381. Mrs F à la banque 1/2
Une vente de maison prend du temps. Tout le monde le sait, y compris ma petite personne. Quand le notaire m'appelle et me demande de voir avec la banque pour deux ou trois points à préciser, je suis toute calme et toute détendue. Ceci est une petite formalité réglable en deux temps. Premier temps: la banque me donne les détails et les explications nécessaires. Deuxième temps: je prends une decision.
C'est donc entre deux gorgées de café et deux bouchées de pâtisseries faites-maison que j'appelle.
D'emblée pourtant je perds patience et très vite la moutarde me monte au nez. On me demande mon nom et mon numéro de téléphone, puis mon adresse.
'Le nom de mon chien, dois-je vous le donner aussi?'
Je regrette aussitôt mes propos mais voilà c'est trop tard. La gentille personne qui me posait automatiquement toutes ces questions ne sait pas comment réagir. Je l'imagine chercher sur son listing les mots 'nom du chien' pour trouver la réponse adéquate.
'Le nom de mon chien? Voulez-vous le connaître? Parce que là vous me faites répéter, telle une élève avec un bonnet d'âne, mon nom, mon numéro de téléphone, mon adresse et tutti quanti alors que je sais que tout cela est déjà affiché sur votre écran.'
'C'est pour des raisons de sécurité, Madame, je suis désolée.'
'Oui, moi aussi je suis désolée.'
Encore un moment d'hésitation. Puis elle se ressaisit, apparemment maintenant certaine de mon identité. Peut-être à côté de mon nom y-a-t-il écrit quelques mots d'avertissement.
J'explique la raison de mon appel aussi brièvement et clairement que possible. Étant prof cela fait partie des compétences que je maîtrise. Et j'attends confirmation que mon petit exposé ait atteint l'objectif établi en amont.
Encore un moment d'hésitation. Ce n'est plus de la moutarde qui me monte au nez mais je me transforme en cocotte minute avec soupape de sécurité défaillante.
'Je vais vous passer votre conseiller.
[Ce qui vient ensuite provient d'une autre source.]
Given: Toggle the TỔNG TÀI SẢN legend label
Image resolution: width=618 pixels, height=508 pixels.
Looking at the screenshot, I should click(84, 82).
Vous pouvez me donner son nom s'il vous plaît?'
Je mets ma serviette de table sur le micro et je hurle. Le chien se met à aboyer et toute la famille rapplique au salon en panique. Je secoue la main - et donc l'enlève du micro - et fais signe à tout le monde que tout va bien.
'Non.'
Je compte jusqu'à 3. Pas plus.
'Non. Je ne peux pas vous donner le nom de mon ''conseiller'' car ils changent sans arrêt. Pour des raisons de ''sécurité''. Et ce nom, vous l'avez sur votre écran.'
Je fais les petits guillemets en l'air avec mes doigts, ça me calme. Un peu.
Un moment d'hésitation.
'Désolée mais votre conseiller n'est pas disponible. Vous devez prendre rendez-vous.'
'Allons-y! Allons-y donc! Prenons ensemble un rendez-vous avec mon ''conseiller'' qui me donnera alors les informations qui sont dans vos ordinateurs et auxquelles vous avez accès mais qu'il ne faudrait surtout pas me donner sur le champ. Rappelons-nous que ce ne sont pas des informations confidentielles! Et que c'est très important et urgent et à la demande du notaire (je donne le nom, c'est une tout petite ville et tout le monde connaît tout le monde).'
Je compte jusu'à 2 et je reprends.
'Et vous ne m'avez même pas demandé le nom de mon chien!'
'Oui, oui, je note, c'est urgent et important. On fait le nécessaire.'
La panique dans sa voix, comme si elle venait juste de se rendre compte qu'elle a affaire à une folle. Je clique sur fin de l'appel et pousse un hurlement. Le chien s'y met aussi (vexé sans doute) et seulement la moitié de la famille rapplique.